Previous Medicare pilot projects have also tied payments to improved quality. But none tied payment reform to organizational change. ACOs “are about giving providers more financial support when they take steps that improve quality and lower costs,” said McClellan in an email exchange. “They require clear (if individually incremental) steps to get these changes.”
The long-term hope is that most Americans will get their health care from integrated systems that mirror Kaiser Permanente or the Geisinger Health System, which meld physician group practices and hospitals together in a payment unit where everyone benefits if costs are lowered and quality raised. “There are hospitals and physician network groups lining up to learn how to do this,” Skinner said. “The institutions are saying we can save a lot of money and we’ve never been rewarded for this before.”
But the approach and the analysis behind it continues to draw complaints from hospital officials and physicians in high-cost areas of the country, who claim the Atlas doesn’t fully take into account their higher prices or the quality of care.

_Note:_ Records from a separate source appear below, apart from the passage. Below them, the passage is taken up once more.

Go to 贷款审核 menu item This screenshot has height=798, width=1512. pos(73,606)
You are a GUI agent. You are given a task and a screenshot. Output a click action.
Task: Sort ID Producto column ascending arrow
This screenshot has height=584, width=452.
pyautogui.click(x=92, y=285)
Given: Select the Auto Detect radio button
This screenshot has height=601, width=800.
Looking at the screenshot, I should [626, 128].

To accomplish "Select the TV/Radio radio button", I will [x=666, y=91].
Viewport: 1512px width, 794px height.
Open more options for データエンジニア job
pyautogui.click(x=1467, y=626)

Their critique received front page coverage in The New York Times last week. The story questioned claims that low-cost regions deliver comparable quality. “Measures of the quality of care are not part of the formula,” Reed Abelson and Gardiner Harris wrote. “As any shopper knows, cheaper does not always mean better.”

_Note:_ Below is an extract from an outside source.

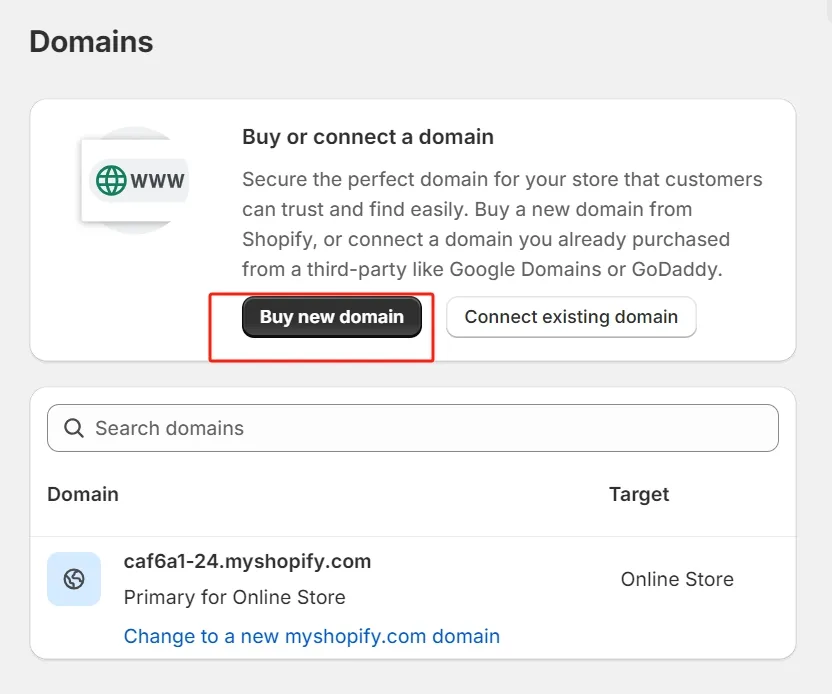The height and width of the screenshot is (694, 832).
Task: Click the red highlight box around Buy new domain
Action: click(x=321, y=352)
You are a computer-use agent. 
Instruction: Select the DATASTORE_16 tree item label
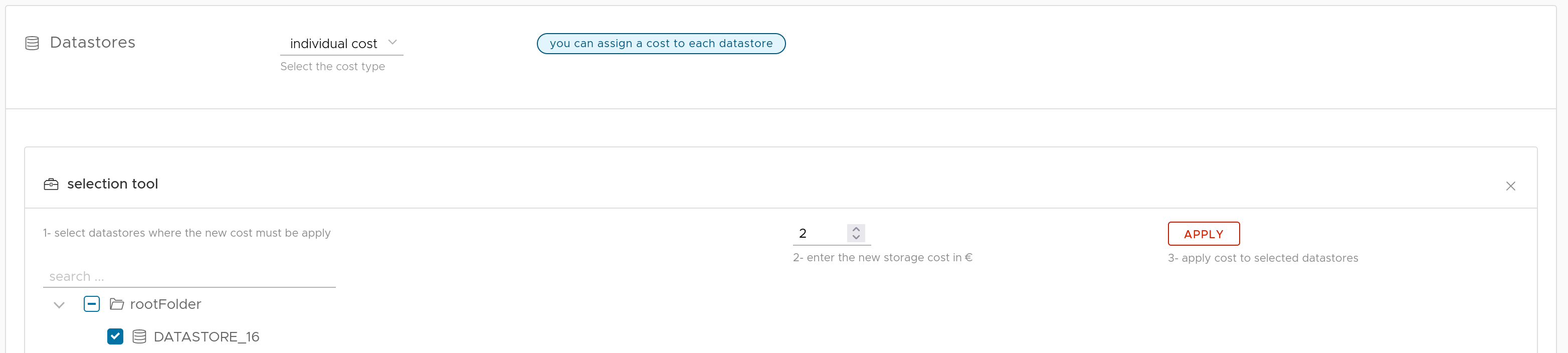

The article drew a heated rejoinder from Elliott and Skinner on the Dartmouth Atlas website. They accused the Times reporters of making at least five factual errors and several misrepresentations. Postings by bloggers quoted Times sources who claimed they were misrepresented or their words taken out of context.
The brouhaha over journalism quality aside, it remains an untested proposition whether higher health care quality ultimately lowers costs. It stands to reason that fewer repeat knee operations or stent insertions should reduce expenditures. But better care for a heart attack patient today might translate into treating more costly second heart attacks later on. The net effect of ACO’s impact on either improving quality or lowering costs won’t be known for years.
“We can do a pretty good job of measuring costs but I think we have a longer way to go to do a really good job of measuring quality,” Dartmouth’s Skinner said. “The quality measurement industry is still in its adolescence.”
One thing is for certain, the nation’s physician lobby is doing everything in its power to ensure the impact of the quality improvement movement doesn’t hit their bottom lines anytime soon. Congress this week will shovel another $1 billion to physicians in the form of higher pay on top of restoring $23 billion in projected cuts. While most of the nation remains mired in a jobless recovery, the great American jobs machine in the nation’s physicians’ offices rolls on unhindered.
Merrill Goozner is the author of “The $800 Million Pill: The Truth behind the Cost of New Drugs.”